“You hired a security consultant,” Judson said. “What made you think I didn’t come with a gun?”
“I don’t know,” she admitted. “I suppose I was under the impression that you and your brother relied on paranormal technology for your work.”
“Sam is the tech guy in the family. He likes his gadgets. But it’s usually a hell of a lot easier to defend yourself with a traditional gun than it is with psi-technology, especially if the guy who is shooting at you is a long ways away. I told you, para-weapons only operate at close range.”
“I see. Well, this incident certainly raises a few new questions. I can’t believe that someone just tried to kill me.”
“That might not have been the shooter’s objective.”

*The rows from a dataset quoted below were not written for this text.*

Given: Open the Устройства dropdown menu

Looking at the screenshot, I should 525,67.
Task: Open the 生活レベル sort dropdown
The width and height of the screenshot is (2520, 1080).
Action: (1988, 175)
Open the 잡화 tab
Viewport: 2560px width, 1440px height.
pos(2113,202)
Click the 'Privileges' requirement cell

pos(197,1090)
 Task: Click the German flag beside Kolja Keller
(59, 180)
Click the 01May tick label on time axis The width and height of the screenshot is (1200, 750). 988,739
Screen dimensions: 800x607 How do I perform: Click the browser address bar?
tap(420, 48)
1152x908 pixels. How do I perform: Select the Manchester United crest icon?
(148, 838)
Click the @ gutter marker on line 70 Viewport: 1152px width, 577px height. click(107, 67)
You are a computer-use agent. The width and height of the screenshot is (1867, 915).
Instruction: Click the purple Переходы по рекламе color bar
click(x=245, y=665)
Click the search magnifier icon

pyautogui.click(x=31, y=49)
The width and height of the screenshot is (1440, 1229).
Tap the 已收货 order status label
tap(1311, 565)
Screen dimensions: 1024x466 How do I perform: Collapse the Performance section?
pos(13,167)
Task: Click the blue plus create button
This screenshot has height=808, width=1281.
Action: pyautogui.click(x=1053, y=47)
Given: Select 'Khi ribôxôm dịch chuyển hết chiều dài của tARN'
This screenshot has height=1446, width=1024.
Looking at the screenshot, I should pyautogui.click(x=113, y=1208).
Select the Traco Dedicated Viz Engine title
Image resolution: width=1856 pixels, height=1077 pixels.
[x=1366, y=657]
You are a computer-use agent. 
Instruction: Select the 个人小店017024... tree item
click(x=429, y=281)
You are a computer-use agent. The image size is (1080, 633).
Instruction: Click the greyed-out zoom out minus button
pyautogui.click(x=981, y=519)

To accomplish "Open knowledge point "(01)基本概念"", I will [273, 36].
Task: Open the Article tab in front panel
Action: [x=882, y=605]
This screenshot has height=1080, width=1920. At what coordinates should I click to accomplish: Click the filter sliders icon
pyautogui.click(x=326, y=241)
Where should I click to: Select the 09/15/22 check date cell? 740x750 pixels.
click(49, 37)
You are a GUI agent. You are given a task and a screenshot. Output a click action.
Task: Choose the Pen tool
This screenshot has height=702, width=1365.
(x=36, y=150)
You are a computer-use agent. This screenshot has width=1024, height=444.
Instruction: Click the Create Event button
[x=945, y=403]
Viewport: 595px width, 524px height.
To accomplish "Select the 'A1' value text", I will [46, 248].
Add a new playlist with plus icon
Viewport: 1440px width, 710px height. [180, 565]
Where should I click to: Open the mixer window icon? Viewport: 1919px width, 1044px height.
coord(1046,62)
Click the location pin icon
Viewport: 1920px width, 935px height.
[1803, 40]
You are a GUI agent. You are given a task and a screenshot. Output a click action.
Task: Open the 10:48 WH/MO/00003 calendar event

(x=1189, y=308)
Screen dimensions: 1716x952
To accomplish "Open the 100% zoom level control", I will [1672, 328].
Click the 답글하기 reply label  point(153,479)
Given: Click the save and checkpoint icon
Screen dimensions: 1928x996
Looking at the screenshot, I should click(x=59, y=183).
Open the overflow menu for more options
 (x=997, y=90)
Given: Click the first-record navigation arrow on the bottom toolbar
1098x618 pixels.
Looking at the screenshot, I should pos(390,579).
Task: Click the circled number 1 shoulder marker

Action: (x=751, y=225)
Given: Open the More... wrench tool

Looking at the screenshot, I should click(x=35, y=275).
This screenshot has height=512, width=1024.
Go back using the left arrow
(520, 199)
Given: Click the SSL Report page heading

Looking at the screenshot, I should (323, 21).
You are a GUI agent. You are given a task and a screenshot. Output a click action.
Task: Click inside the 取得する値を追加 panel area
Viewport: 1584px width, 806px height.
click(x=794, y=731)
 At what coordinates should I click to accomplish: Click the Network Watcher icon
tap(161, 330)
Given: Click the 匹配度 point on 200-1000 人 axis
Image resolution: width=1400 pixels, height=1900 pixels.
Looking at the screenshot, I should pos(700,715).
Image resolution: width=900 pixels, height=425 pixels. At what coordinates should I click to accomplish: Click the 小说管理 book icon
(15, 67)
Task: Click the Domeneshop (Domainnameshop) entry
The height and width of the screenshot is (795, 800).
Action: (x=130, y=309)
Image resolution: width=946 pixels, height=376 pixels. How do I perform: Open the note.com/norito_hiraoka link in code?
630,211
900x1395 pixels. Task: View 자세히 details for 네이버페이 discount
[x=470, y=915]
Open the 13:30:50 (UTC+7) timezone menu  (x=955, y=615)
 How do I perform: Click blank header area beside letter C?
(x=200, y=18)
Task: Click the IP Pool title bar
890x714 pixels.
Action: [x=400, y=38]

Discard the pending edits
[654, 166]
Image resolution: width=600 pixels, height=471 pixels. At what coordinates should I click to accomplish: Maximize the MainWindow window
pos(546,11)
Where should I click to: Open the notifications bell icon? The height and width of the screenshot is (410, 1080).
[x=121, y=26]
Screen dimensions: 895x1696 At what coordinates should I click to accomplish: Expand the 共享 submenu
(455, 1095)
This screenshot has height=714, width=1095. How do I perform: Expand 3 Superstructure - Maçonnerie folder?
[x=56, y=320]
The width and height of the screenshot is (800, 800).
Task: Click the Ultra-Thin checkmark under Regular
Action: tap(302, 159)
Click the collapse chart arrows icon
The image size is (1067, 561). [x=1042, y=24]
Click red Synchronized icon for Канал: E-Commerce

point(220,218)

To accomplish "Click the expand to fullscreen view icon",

“Do you have another suggestion?”
“The shot was high.” Judson said. “The shooter may have been trying to scare you off, not kill you.”
“Okay, I’ll take some comfort in that possibility. What now?”
“You’re going out the back door. I’ll get the car and bring it around the lab building to pick you up.”
“Are you sure it’s safe to go out the front door?” she asked.
“He’s gone,” Judson said.
“You’re sure?”
“Very sure.”
“But you still want me to go out the back way?”
“Humor me, okay?”
“Okay,” she said. “But promise me you’ll be very careful when you go out the front.”
He looked mildly surprised by her concern. Then the edge of a smile appeared. He picked up the strongbox and went to the door.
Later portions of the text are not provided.